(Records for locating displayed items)
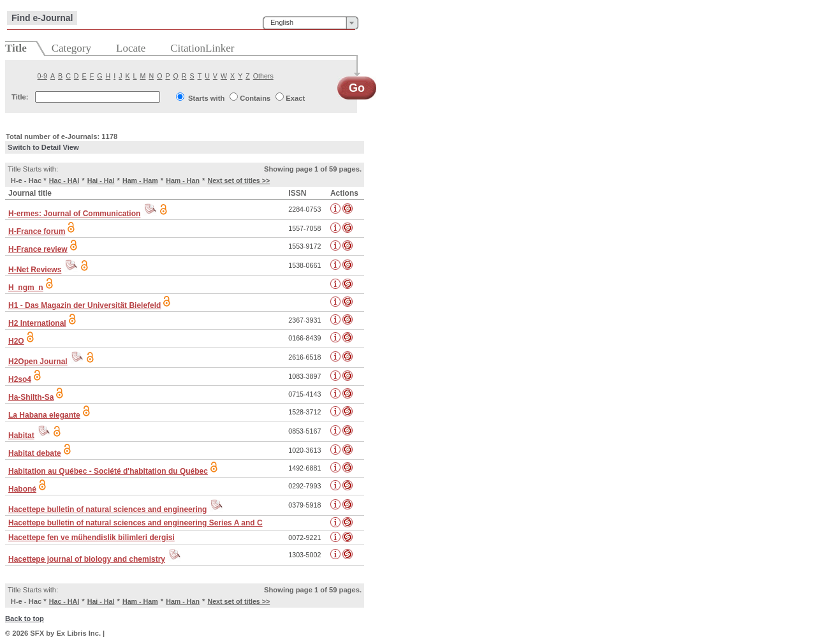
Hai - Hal (101, 180)
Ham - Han (182, 180)
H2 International (37, 323)
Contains (255, 98)
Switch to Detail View (43, 147)
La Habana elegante (44, 415)
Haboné (22, 489)
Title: (20, 97)
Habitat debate (34, 453)
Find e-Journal (42, 18)
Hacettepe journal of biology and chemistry (87, 559)
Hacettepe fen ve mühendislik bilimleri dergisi (91, 538)
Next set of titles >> (238, 180)
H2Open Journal (38, 362)
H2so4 (20, 379)
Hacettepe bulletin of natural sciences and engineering (107, 509)
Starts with (206, 98)
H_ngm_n (26, 288)
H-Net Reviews (34, 270)
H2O (16, 341)
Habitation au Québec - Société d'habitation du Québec (108, 471)
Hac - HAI (64, 180)
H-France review (38, 249)
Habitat (21, 435)
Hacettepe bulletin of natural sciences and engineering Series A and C (135, 523)
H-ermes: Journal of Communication (74, 214)
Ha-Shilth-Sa (31, 397)
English (282, 22)
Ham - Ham (140, 180)
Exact (295, 98)
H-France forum (36, 231)
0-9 (42, 76)
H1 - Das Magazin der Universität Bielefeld (84, 305)
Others (263, 76)
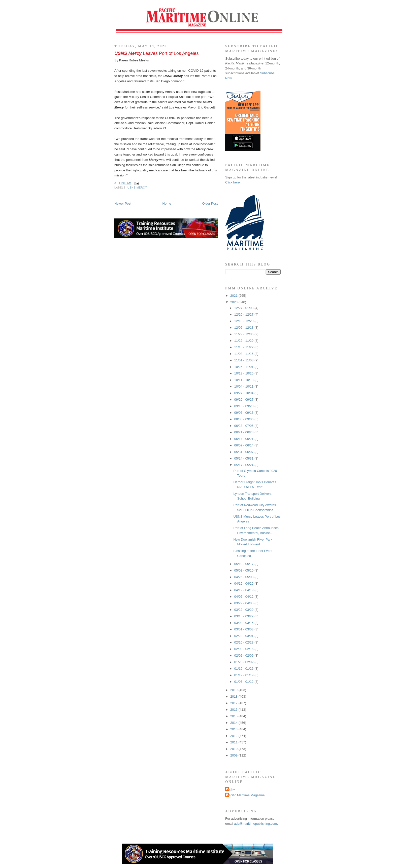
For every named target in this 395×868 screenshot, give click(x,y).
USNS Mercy (137, 188)
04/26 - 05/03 (244, 577)
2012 (234, 736)
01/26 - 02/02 (244, 662)
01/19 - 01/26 (244, 669)
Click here (232, 182)
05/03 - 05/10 (244, 570)
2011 (234, 742)
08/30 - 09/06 (244, 419)
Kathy (230, 789)
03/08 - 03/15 (244, 623)
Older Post (210, 203)
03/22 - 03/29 (244, 610)
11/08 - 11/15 (244, 353)
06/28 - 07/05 (244, 426)
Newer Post (123, 203)
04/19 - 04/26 (244, 583)
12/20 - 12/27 (244, 314)
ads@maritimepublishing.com (255, 824)
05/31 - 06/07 (244, 452)
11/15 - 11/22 (244, 347)
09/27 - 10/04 (244, 393)
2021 (234, 296)
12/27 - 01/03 (244, 308)
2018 (234, 696)
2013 (234, 729)
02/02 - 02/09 (244, 655)
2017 (234, 703)
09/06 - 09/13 (244, 412)
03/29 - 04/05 (244, 603)
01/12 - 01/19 (244, 675)
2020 (234, 302)
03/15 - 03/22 (244, 616)
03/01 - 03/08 (244, 629)
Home (167, 203)
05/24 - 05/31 (244, 458)
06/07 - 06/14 (244, 445)
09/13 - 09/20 (244, 406)
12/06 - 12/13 (244, 328)
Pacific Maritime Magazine (246, 795)
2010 (234, 749)
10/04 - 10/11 (244, 386)
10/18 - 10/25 (244, 373)
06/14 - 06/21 (244, 439)
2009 (234, 755)
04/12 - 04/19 (244, 590)
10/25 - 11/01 (244, 367)
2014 (234, 722)
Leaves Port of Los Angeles (157, 53)
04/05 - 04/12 (244, 596)
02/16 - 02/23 (244, 642)
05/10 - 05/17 (244, 564)
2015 (234, 716)
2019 (234, 690)
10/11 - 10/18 (244, 380)
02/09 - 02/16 (244, 649)
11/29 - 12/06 (244, 334)
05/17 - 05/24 (244, 465)
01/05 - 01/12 (244, 682)
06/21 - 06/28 (244, 432)
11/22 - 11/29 (244, 341)
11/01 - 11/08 (244, 360)
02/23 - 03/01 (244, 636)
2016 (234, 709)
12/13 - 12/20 (244, 321)
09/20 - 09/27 (244, 399)
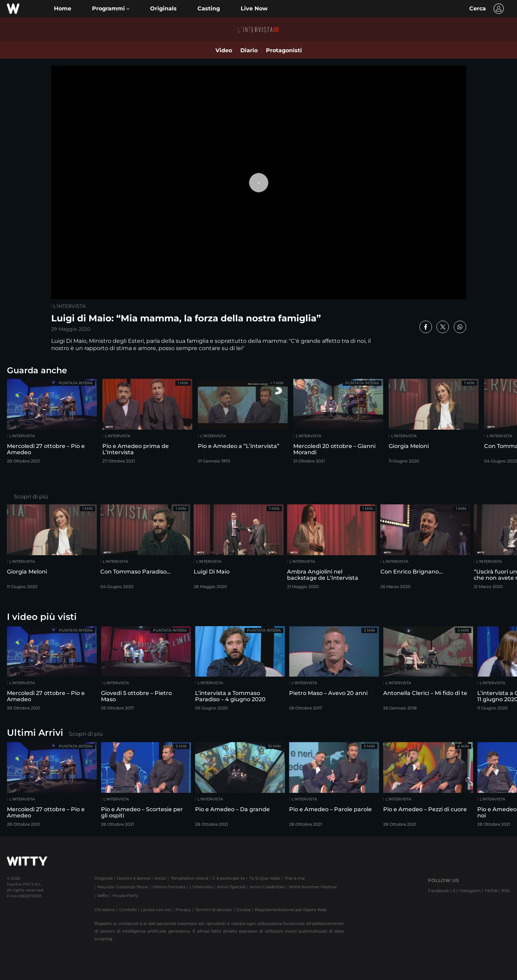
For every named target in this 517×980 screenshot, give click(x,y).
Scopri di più (31, 496)
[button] (111, 9)
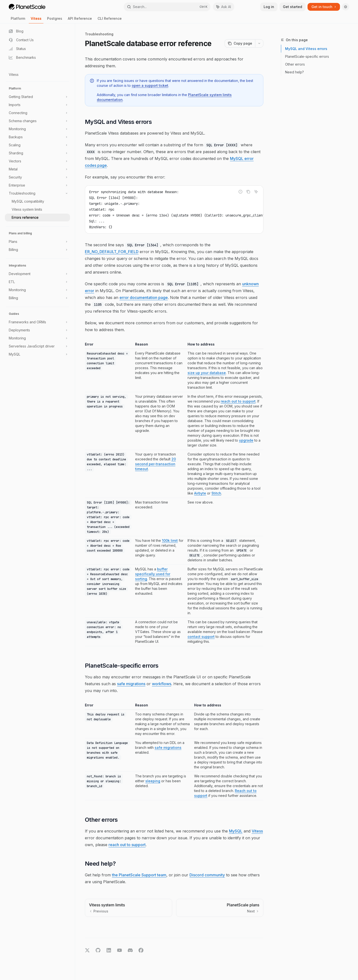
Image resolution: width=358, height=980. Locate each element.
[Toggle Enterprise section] (37, 185)
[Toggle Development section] (37, 274)
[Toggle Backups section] (37, 137)
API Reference (80, 20)
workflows (161, 684)
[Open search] (167, 6)
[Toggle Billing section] (37, 250)
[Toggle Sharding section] (37, 153)
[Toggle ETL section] (37, 282)
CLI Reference (110, 20)
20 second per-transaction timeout (155, 464)
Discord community (207, 875)
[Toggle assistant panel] (224, 6)
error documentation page (143, 298)
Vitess (36, 20)
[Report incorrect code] (240, 191)
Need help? (294, 72)
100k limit (170, 540)
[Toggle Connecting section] (37, 113)
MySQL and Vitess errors (306, 48)
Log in (269, 6)
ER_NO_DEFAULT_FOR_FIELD (111, 251)
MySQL (235, 831)
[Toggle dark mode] (345, 7)
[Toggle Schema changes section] (37, 121)
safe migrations (131, 684)
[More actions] (259, 43)
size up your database (207, 372)
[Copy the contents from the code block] (248, 191)
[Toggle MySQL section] (37, 354)
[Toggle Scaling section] (37, 145)
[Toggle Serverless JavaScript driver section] (37, 346)
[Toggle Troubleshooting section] (37, 193)
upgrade (246, 440)
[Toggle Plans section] (37, 242)
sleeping (153, 781)
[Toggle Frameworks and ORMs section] (37, 322)
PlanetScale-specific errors (307, 56)
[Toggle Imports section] (37, 105)
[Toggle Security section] (37, 177)
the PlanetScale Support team (139, 875)
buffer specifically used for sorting (153, 574)
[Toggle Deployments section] (37, 330)
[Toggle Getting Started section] (37, 97)
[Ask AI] (256, 191)
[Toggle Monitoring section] (37, 129)
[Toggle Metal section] (37, 169)
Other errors (295, 64)
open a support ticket (150, 85)
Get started (293, 6)
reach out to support (238, 401)
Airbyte (200, 493)
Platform (18, 20)
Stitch (216, 493)
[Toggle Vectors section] (37, 161)
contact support (201, 636)
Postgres (55, 20)
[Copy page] (240, 43)
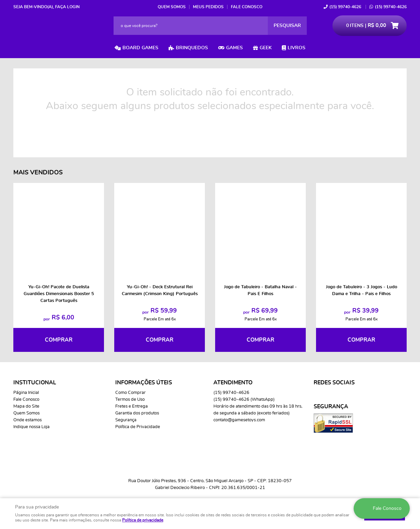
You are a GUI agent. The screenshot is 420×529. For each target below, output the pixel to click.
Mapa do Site (26, 406)
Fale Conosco (247, 7)
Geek (265, 48)
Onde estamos (27, 420)
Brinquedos (192, 48)
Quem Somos (172, 7)
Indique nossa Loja (31, 427)
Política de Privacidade (137, 427)
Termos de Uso (130, 399)
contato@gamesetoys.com (239, 420)
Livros (297, 48)
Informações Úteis (144, 383)
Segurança (126, 420)
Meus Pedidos (208, 7)
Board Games (140, 48)
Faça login (67, 7)
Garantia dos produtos (137, 413)
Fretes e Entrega (131, 406)
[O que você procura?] (287, 26)
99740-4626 (345, 7)
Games (234, 48)
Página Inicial (26, 393)
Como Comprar (130, 393)
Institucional (35, 383)
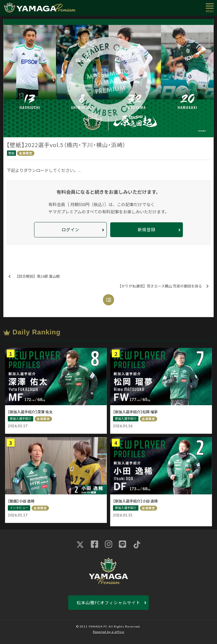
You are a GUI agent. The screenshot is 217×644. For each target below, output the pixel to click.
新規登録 (147, 229)
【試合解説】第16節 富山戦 (34, 276)
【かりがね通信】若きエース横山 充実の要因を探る (163, 286)
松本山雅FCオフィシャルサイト (108, 602)
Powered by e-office (108, 632)
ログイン (70, 229)
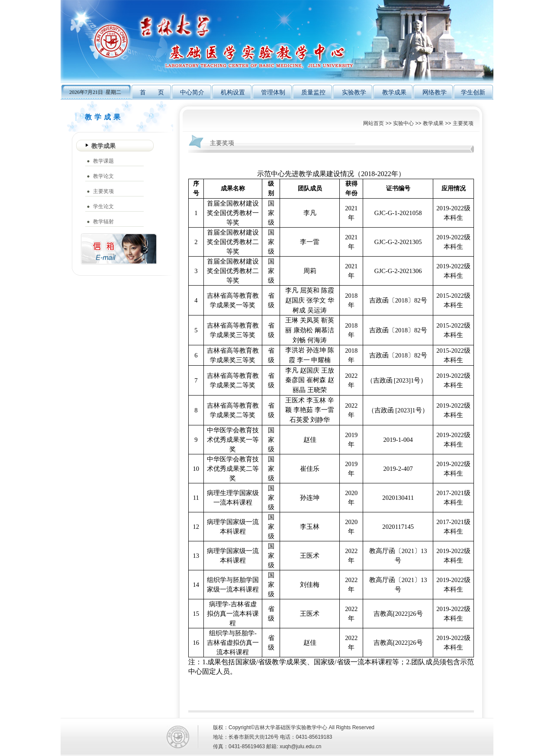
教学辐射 (103, 222)
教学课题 (103, 161)
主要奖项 (463, 123)
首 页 (152, 92)
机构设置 (233, 92)
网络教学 (435, 92)
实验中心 (403, 123)
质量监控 (313, 92)
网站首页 (374, 123)
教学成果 (394, 92)
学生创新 (473, 92)
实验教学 (354, 92)
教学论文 (103, 176)
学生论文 (103, 206)
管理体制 (273, 92)
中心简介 (192, 92)
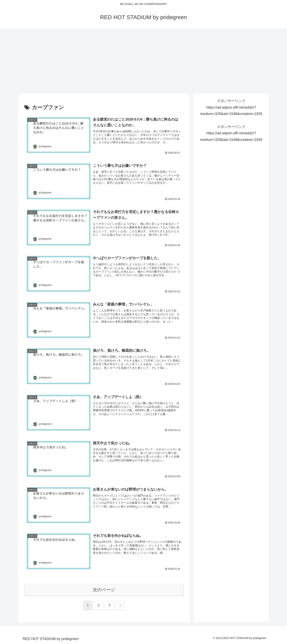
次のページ (104, 590)
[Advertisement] (144, 61)
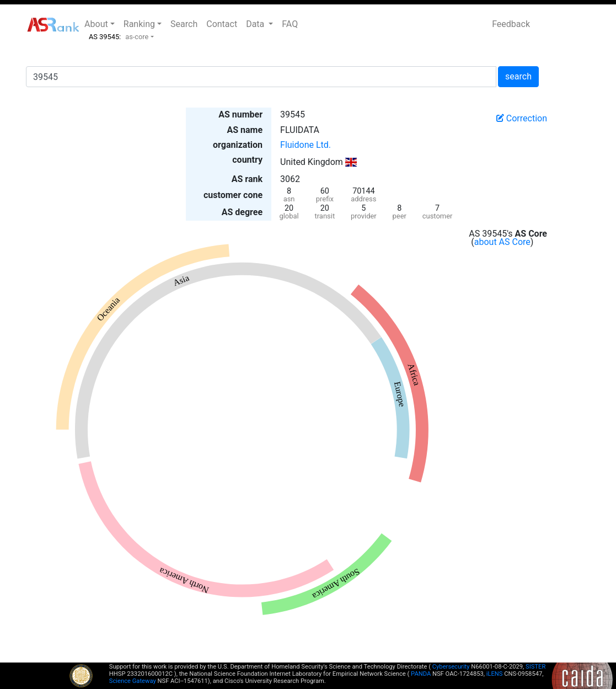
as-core (137, 36)
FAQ (290, 24)
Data (256, 24)
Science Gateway (132, 681)
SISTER (535, 666)
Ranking (139, 24)
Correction (522, 118)
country (247, 159)
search (518, 76)
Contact (222, 24)
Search (184, 24)
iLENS (495, 674)
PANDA (421, 674)
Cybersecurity (451, 666)
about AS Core (502, 242)
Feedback (511, 24)
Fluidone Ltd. (306, 145)
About (96, 24)
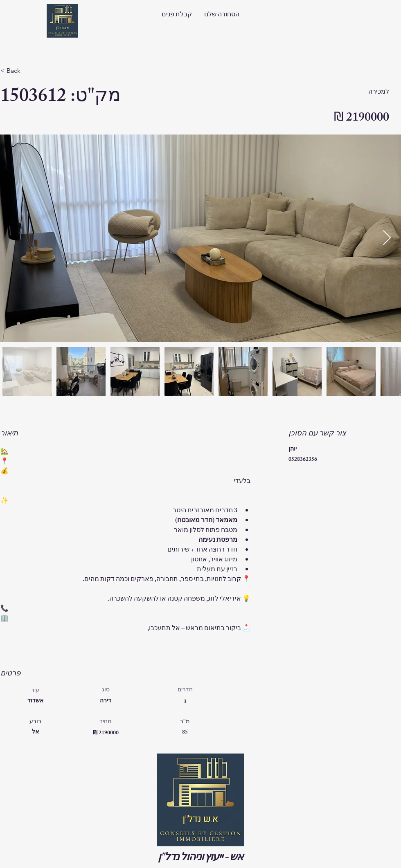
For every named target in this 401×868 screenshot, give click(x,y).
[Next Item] (387, 238)
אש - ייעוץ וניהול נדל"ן (200, 859)
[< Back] (29, 71)
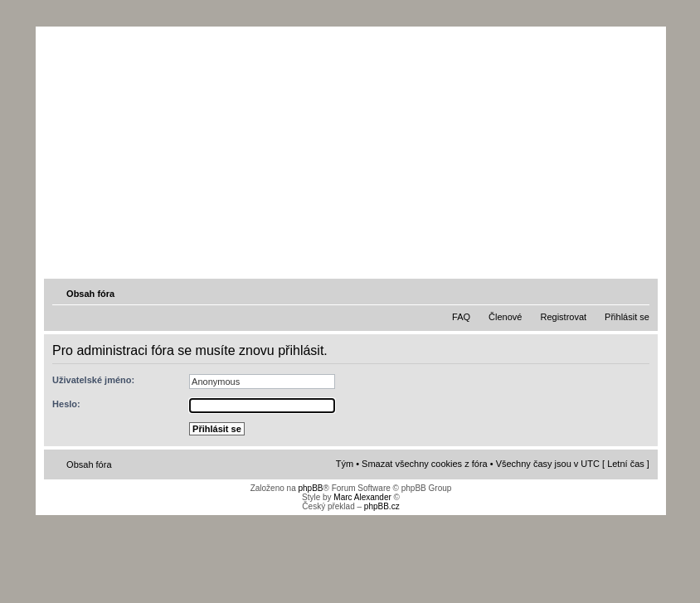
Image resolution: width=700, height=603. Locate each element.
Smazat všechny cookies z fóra (425, 464)
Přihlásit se (627, 317)
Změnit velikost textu (639, 293)
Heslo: (66, 404)
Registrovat (563, 317)
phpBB (310, 488)
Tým (344, 464)
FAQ (461, 317)
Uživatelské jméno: (93, 380)
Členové (505, 317)
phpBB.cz (382, 506)
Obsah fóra (90, 294)
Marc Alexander (362, 497)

### WHAT THE TASK ASKS
Retype the lines starting at the line containing "Ranking (139, 24)" and ending at the line containing "[< Back] (29, 71)", both included. Omit the pictures from your copy.

### RESPONSE TO THIS EXERCISE
Ranking (139, 24)
Correction (522, 118)
country (247, 159)
search (518, 76)
Contact (222, 24)
Search (184, 24)
iLENS (495, 674)
PANDA (421, 674)
Cybersecurity (451, 666)
about AS Core (502, 242)
Feedback (511, 24)
Fluidone Ltd. (306, 145)
About (96, 24)
For every named target in this 401×868 screenshot, give click(x,y).
[Next Item] (387, 238)
אש - ייעוץ וניהול נדל"ן (200, 859)
[< Back] (29, 71)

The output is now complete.